Le secrétaire à la Défense indien, Rajesh Kumar Singh, a souligné vendredi l’impératif d’augmenter les investissements dans la recherche et développement (R&D), pointant l’opération Sindoor comme un révélateur des besoins réels et des axes d’amélioration pour les forces armées face aux exigences changeantes de la guerre nucléaire.
Lors du séminaire Defence Tech 2025 – STRIDE (Synergy of Technology, Research, Industry & Defence Ecosystem) organisé au RSAMI de Pune, M. Singh a indiqué que seulement 0,66 % du PIB est actuellement consacré à la R&D en Inde, dont près des deux tiers déployés par le secteur public, notamment à travers l’Organisation de Recherche et de Développement pour la Défense (DRDO).
« Nous ne pouvons progresser dans le secteur de la défense sans intensifier la R&D. Il est essentiel de faire évoluer la situation actuelle, car la contribution du secteur privé dans ce domaine demeure presque nulle », a-t-il insisté.
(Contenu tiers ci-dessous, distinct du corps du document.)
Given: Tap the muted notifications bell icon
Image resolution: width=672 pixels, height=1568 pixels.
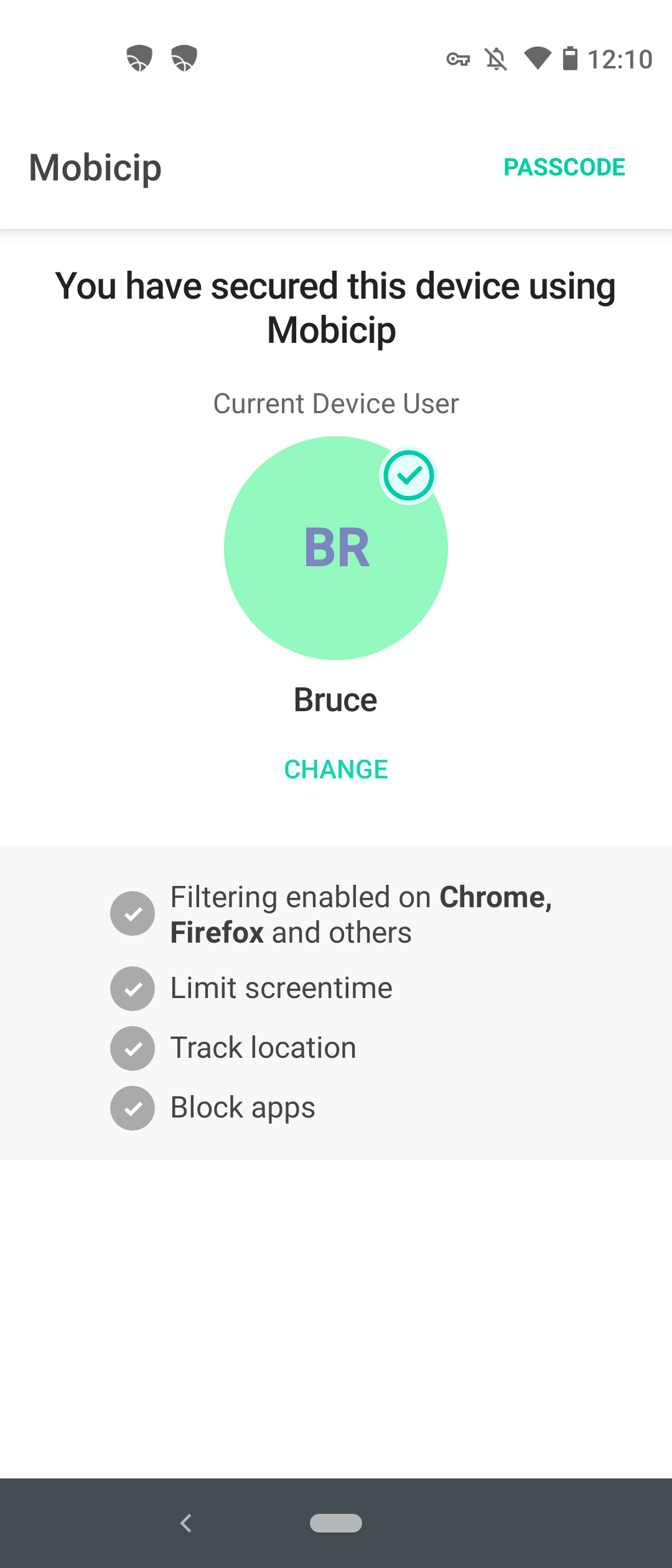Looking at the screenshot, I should tap(496, 60).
Le gouvernement a ainsi pris la décision de partager 25 % du Fonds de Développement Technologique (Technology Development Fund, TDF) de la DRDO avec le secteur privé. Par ailleurs, un fonds de recherche d’un montant de 1 000 milliards de roupies (environ 12 milliards d’euros) a été créé sous l’égide du ministère des Sciences et Technologies.
« Au cours des trois dernières années, près de 1,5 milliard de roupies ont été attribuées à des start-ups et des entreprises privées via le TDF », a précisé M. Singh.
Concernant les efforts d’autonomie dans la fabrication d’équipements de défense, il a souligné : « À l’échelle nationale, nous avons déjà décidé d’allouer au minimum 75 % de nos dépenses de défense à des programmes locaux. L’an dernier, nous avons en réalité atteint un taux de 81 % de dépenses intégralement nationales ».
Il ne préconise toutefois pas d’augmentation du budget de la défense pour l’instant, évoquant la nécessité d’optimiser d’abord l’usage des fonds existants. « Ce besoin pourrait survenir seulement lorsque nous aurons pleinement exploité le budget actuel. Il n’y a pas de contraintes financières majeures, le ministère des Finances est prêt à accroître nos dépenses en capital de 10 à 15 % par an, ce qui sera suffisant pour répondre aux exigences des forces armées », a-t-il ajouté.
Sur la question des moteurs d’avions de combat, M. Singh a indiqué que l’Inde est proche de finaliser une collaboration avec un fabricant international, en partenariat avec la DRDO. « C’est un processus long qui pourrait durer une décennie », a-t-il précisé.
Par ailleurs, des efforts sont en cours pour réduire la dépendance indienne aux fournisseurs étrangers en matière de moteurs marins.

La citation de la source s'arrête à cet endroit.